▸ **DIRECTION A**: Reproduce the passage of the court order verbatim, starting at "Citation : 2025" and ending at "the 1st respondent.".
▸ **DIRECTION B**: List every sum of money in rupees that appears in the court order.

Citation : 2025 Latest Caselaw 4312 Tel
Judgement Date : 27 June, 2025
HON'BLE SRI JUSTICE NAGESH BHEEMAPAKA
WRIT PETITION No. 23409 OF 2016
O R D E R:
This Writ Petition is filed aggrieved by the order
dated 10.03.2016 in Appeal No. 36/07/2015-E1 passed by the
3rd Respondent (Appellate Authority under Payment of Gratuity
Act) dismissing the Appeal and confirming the order dated
17.11.2014 in P.G. Application No.48 of 2013 passed by the 2nd
respondent (Controlling Authority under Payment of Gratuity
Act) and directing petitioner - Syndicate Bank to pay gratuity of
Rs. 9,92,935/- along with interest at Rs.3,97,174/- i.e. total
amount of Rs.13,90,109/- to the 1st respondent.
2. The brief case of petitioner bank is that the 1st
respondent, who worked in the Officer Cadre in their bank filed
an Application claiming gratuity on 29.05.2013 on the ground
that though he retired from service on 31.08.2010 on attaining
the age of superannuation, the bank served a charge sheet and
pending completion of inquiry, withheld retirement benefits and
after completion of disciplinary enquiry he was dismissed from
service vide order of punishment dated 10.01.2012, hence, he is
eligible for gratuity under the Payment of Gratuity Act, 1972 (for
short, 'the Act'), but it was not paid. The 1st respondent filed
Writ Petition No. 29660 of 2012 assailing the penalty imposed
under Syndicate Bank Officer Employees' (Discipline & Appeal)
Regulations, 1976 and the order dated 11.07.2012 of the
Appellate Authority confirming the punishment. This Court vide
order dated 23.08.2022 allowed the said Writ Petition, modifying
the punishment of dismissal from service to stoppage of two
increments without cumulative effect which fall due after the
date of issuance of charge sheet and consequently, the bank
was directed to pay all terminal benefits to petitioner in
accordance with Rules. Aggrieved by the said order, the bank
preferred Writ Appeal Nol. 769 of 2022, wherein the Division
Bench by order dated 19.09.2023 remanded the matter to the
bank to impose any other punishment other than dismissal/
removal against the respondent duly taking into consideration
the fact that the latter rendered 36 years of service in the
appellant bank and he was involved in solitary charge in his
entire career. Challenging the said order, the bank filed SLP
(C)No. 28162 of 2023 which was dismissed by the Hon'ble
Supreme Court.

▸ **DATA EXCERPT**:
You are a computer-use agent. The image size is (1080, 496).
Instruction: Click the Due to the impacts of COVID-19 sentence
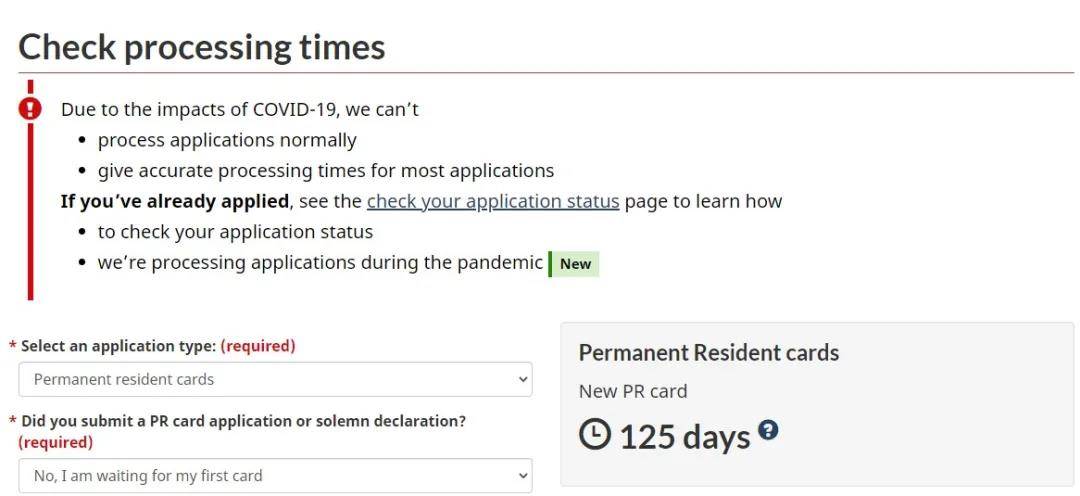(240, 109)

▸ **WRITTEN ANSWER A**:
Citation : 2025 Latest Caselaw 4312 Tel
Judgement Date : 27 June, 2025
HON'BLE SRI JUSTICE NAGESH BHEEMAPAKA
WRIT PETITION No. 23409 OF 2016
O R D E R:
This Writ Petition is filed aggrieved by the order
dated 10.03.2016 in Appeal No. 36/07/2015-E1 passed by the
3rd Respondent (Appellate Authority under Payment of Gratuity
Act) dismissing the Appeal and confirming the order dated
17.11.2014 in P.G. Application No.48 of 2013 passed by the 2nd
respondent (Controlling Authority under Payment of Gratuity
Act) and directing petitioner - Syndicate Bank to pay gratuity of
Rs. 9,92,935/- along with interest at Rs.3,97,174/- i.e. total
amount of Rs.13,90,109/- to the 1st respondent.

▸ **WRITTEN ANSWER B**:
- Rs. 9,92,935/-
- Rs.3,97,174/-
- Rs.13,90,109/-